#OPINION ✍️ : Quelle administration publique pour la 5e République ?

Par Moustapha Abakar Malloumi

Archimède, le mathématicien grec, aurait confié :” donnez-moi un appui et je souleverai le monde”. Chez nous, si nous pouvons nous appuyer sur une fonction publique performante, nous saurions déplacer le Tchad vers son émergence.

Le Tchad de l’émergence est possible si je me permets de solliciter votre attention, un temps soit peu, pour la focaliser sur le travail que les employés locaux abattent dans les sociétés étrangères installées au Tchad. Vous auriez dû vous rendre compte de l’excellent niveau de productivité et de réalisation des résultats de ces compatriotes exerçant dans les sociétés étrangères ou dans des organisations internationales en opération chez nous.
Pourtant ils sont pour la plupart nantis des mêmes diplômes voire sortis des mêmes écoles que leurs concitoyens de l’administration publique. Où se trouve alors le problème dans la performance des agents de la Fonction publique?

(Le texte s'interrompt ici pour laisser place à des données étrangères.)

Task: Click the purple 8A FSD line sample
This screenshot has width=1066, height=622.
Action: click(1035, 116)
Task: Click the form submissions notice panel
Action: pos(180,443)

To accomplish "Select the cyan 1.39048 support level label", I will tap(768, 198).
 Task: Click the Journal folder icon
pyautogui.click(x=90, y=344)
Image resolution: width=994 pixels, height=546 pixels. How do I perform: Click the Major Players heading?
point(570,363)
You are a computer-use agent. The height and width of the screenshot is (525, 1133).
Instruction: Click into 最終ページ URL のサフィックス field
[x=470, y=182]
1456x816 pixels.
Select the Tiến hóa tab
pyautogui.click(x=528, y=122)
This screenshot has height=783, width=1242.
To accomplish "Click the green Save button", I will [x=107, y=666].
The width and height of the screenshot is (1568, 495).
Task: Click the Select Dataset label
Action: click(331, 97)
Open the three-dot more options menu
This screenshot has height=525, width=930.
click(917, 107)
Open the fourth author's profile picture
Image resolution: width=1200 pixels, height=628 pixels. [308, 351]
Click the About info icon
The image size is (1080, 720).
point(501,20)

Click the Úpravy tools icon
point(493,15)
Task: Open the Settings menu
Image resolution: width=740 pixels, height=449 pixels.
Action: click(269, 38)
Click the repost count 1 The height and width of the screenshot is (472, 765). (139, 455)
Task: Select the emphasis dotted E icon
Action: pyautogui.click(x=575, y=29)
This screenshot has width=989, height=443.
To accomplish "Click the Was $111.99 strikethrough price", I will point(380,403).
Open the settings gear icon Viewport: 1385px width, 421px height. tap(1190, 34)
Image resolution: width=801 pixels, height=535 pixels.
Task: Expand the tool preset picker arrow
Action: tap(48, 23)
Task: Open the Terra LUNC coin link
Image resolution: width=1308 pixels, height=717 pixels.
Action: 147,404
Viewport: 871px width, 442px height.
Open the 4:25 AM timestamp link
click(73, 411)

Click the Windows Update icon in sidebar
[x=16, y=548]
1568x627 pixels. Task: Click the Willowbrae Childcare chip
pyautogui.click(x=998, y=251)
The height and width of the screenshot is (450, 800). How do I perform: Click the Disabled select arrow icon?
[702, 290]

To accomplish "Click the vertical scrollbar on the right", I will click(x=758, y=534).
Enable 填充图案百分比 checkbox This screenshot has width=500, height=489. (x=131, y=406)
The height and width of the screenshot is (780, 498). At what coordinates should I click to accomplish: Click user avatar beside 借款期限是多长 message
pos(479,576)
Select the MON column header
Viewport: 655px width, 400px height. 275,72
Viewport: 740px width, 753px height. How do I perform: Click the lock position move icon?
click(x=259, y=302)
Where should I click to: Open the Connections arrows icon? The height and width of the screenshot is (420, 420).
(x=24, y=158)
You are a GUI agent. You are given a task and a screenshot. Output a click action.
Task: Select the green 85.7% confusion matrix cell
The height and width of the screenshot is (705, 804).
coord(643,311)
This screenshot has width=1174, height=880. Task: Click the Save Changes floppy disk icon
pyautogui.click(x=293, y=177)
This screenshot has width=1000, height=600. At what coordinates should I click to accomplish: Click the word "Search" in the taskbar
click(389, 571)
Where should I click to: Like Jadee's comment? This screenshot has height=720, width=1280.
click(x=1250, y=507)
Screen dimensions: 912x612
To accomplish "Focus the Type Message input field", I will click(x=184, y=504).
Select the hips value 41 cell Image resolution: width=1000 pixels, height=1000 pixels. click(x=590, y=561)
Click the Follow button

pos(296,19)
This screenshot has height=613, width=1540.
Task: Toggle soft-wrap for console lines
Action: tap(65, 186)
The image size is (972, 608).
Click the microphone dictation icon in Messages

A notre humble avis, le problème est à fouiner dans le mécanisme devant encadrer le travail dans l’administration publique. Il faut un bon “process” qui suit, évalue, corrige et améliore la qualité du rendement de chaque individu. De plus, il faut faire en sorte que l’individu (le commis de l’Etat) soit dissocié de la fonction qui livre le service. A cet effet, le process doit prévoir au moins un “back up” (un suppléant qui n’est autre qu’un individu assurant déjà une autre fonction dans la boîte) pour chaque fonction qui preste un service. Le process assurerait ainsi aux usagers un service à temps plein dans l’administration publique tous les jours ouvrables. Par exemple, si quelqu’un se pointe pour un service dans une institution publique, il doit obligatoirement être servi même si le responsable du bureau est indisponible ou carrément absent puisque le process a déjà prévu quelqu’un d’autre pour combler le vide en attendant.

Le Tchad de l’émergence est donc possible et même très possible mais probablement non avec le type de l’administration publique que nous avons en ce moment.

Ce qui s’offre aujourd’hui à nous est une Fonction publique en état de décrépitude totale, en déphasage avec son temps, non performante, lourde et inefficace. Pis, ses agents sont souvent au mieux absents de leurs postes, au pire rackettent les usagers et institutionnalisent la corruption comme mode d’opération.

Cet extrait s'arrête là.